Jugar a los pasos: la pervivencia de la Pasión está asegurada en Rioseco

Desde hace varias generaciones los niños imitan a los mayores con unos sencillos pasos de Semana Santa que fabrican artesanalmente. La hermandad del Descendimiento lo recuerda en sus séptimas jornadas de hermandad que se celebran este fin de semana.

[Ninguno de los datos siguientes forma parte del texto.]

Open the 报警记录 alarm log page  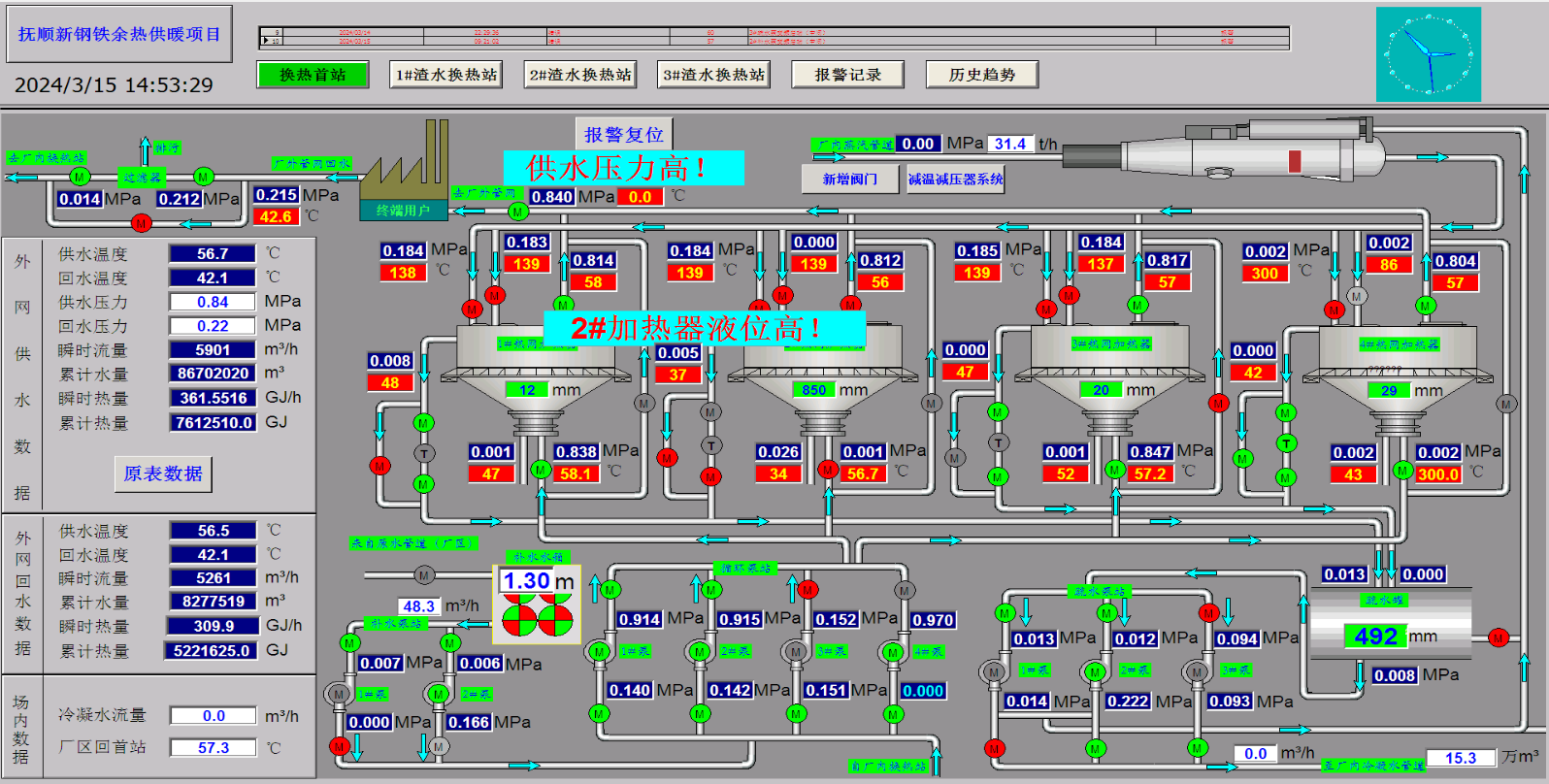(847, 75)

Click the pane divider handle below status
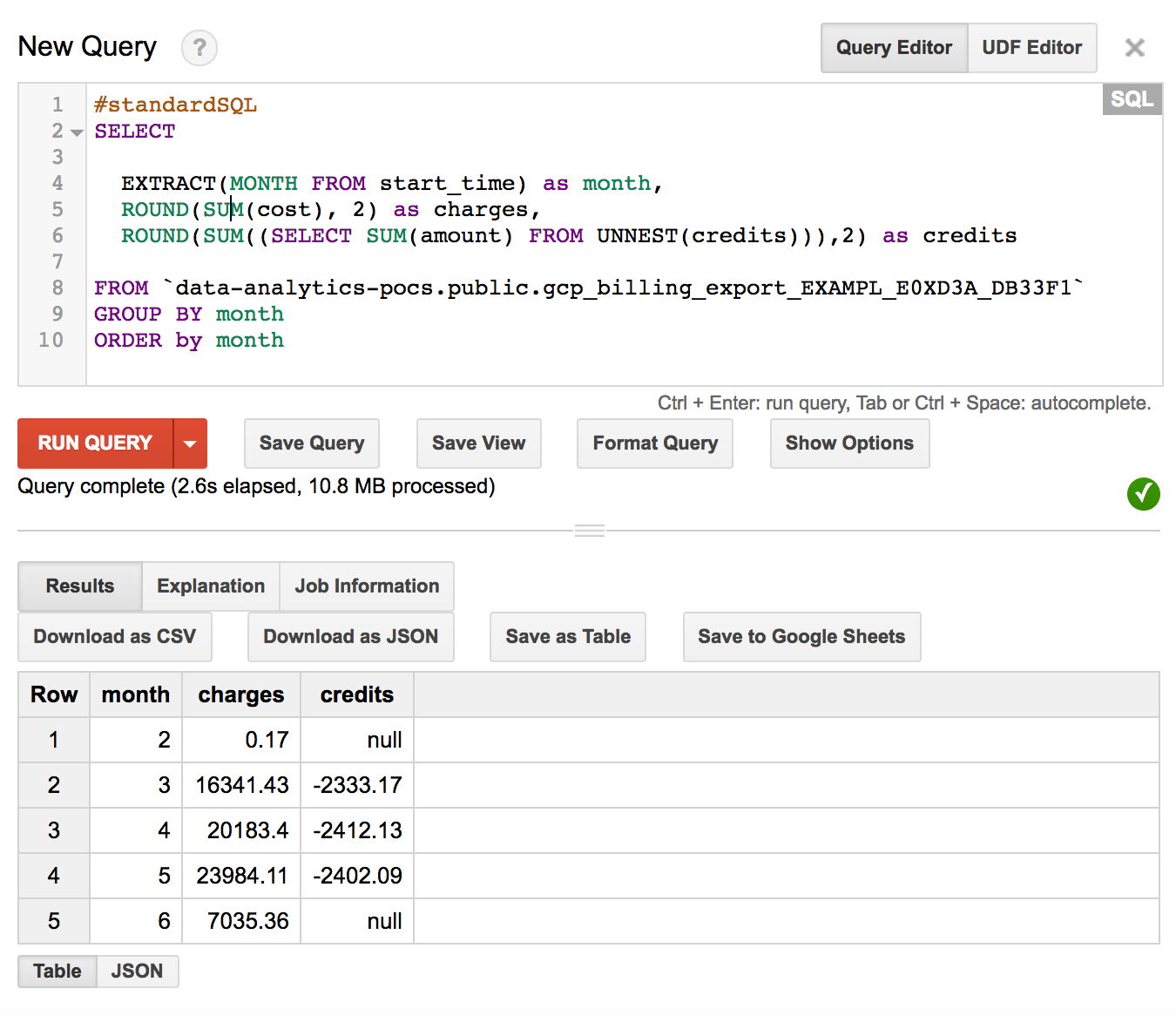click(x=590, y=531)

En Rioseco siempre se ha jugado a los pasos. Los niños –desde hace varias generaciones- días antes y después de sus conocidas procesiones confeccionaban pasos de juguete. Un tablero de madera, una vieja puerta, dos tablones en forma de cruz, algunos muñecos en desuso para simular cristos y dolorosas, o a lo sumo uno de los pequeños cofrades que hacía las veces de crucificado. Estos eran algunos de los ingredientes fundamentales de una costumbre que ha pervivido a playstation, whatsapp y otros artilugios electrónicos.

 

Una manera de asegurar la pervivencia de una manifestación, la de Semana Santa riosecana, en la que cada año participan cerca de 4.000 cofrades (sobre una población de apenas 5.000). Los niños sueñan con hacerse mayores y cargar con los pasos ‘auténticos’ y para ello acortan la espera con estos conjuntos que imitan a su manera.

 

“Ahora los niños hacen menos pasos”, dice con cierta añoranza un cofrade con más de setenta años de procesiones. “En mi época había auténticos desfiles con estos pasos. Casi más de los que salen el Jueves y el Viernes Santo”, dice con una sonrisa que le devuelve a su niñez. Además estos pasos tenían que pesar y cuanto más mejor. José hace más de veinte años veía como sus hombros se arañaban tras estas procesiones infantiles.

 

“Metíamos todo el peso que podíamos, a veces hacíamos la peana de la cruz con piedras de verdad”. Entre las muchas anécdotas, este joven cofrade recuerda con especial cariño cómo para añadir más realismo a la escena, un viejo muñeco de su hermana se convertía en un Cristo que se clavaba literalmente a una cruz. “La mercromina simulaba la sangre; aunque aquel día el bote se derramó y aquel paso que representaba El Longinos salió especialmente colorado”, dicen entre risas.

 

Estas pequeñas obras de arte del bricolaje no escatimaban en detalles. Se buscaban candelabros a modo de faroles para iluminar la escena con unas velas. Se fabricaban las horquillas, esos instrumentos para sujetar el paso en los descansos, e incluso unos pequeños altavoces ponían música a estas improvisadas procesiones. 

 

EL DESCENDIMIENTO RECUERDA ESTA COSTUMBRE

 

La Hermandad del Descendimiento de Medina de Rioseco celebra este fin de semana sus séptimas jornadas de Hermandad 'La Escalera, hoy como ayer, como mañana' que este año, precisamente, se dedicarán a los más pequeños.

 

Para ello y para recordar esta costumbre de los pasos infantiles, esta popular hermandad que celebra el 350 aniversario de su paso titular, ha realizado una espectacular réplica para que los pequeños puedan experimentar las mismas sensaciones que tienen los adultos en un Viernes Santo. La jornada tendrá lugar el sábado a partir de las 17 horas con un taller de fundición a cargo de Bronces pereros, la salida del paso infantil y una chocolatada.

 

Este viernes las jornadas comenzarán con una conferencia sobre la transmisión generacional de costumbres y tradiciones a cargo del director de la Cátedra de Estudios sobre la Tradición en la Universidad de Valladolid (UVA), el profesor José Luis Alonso Ponga, que siempre se ha mostrado un defensor de la Semana Santa riosecana.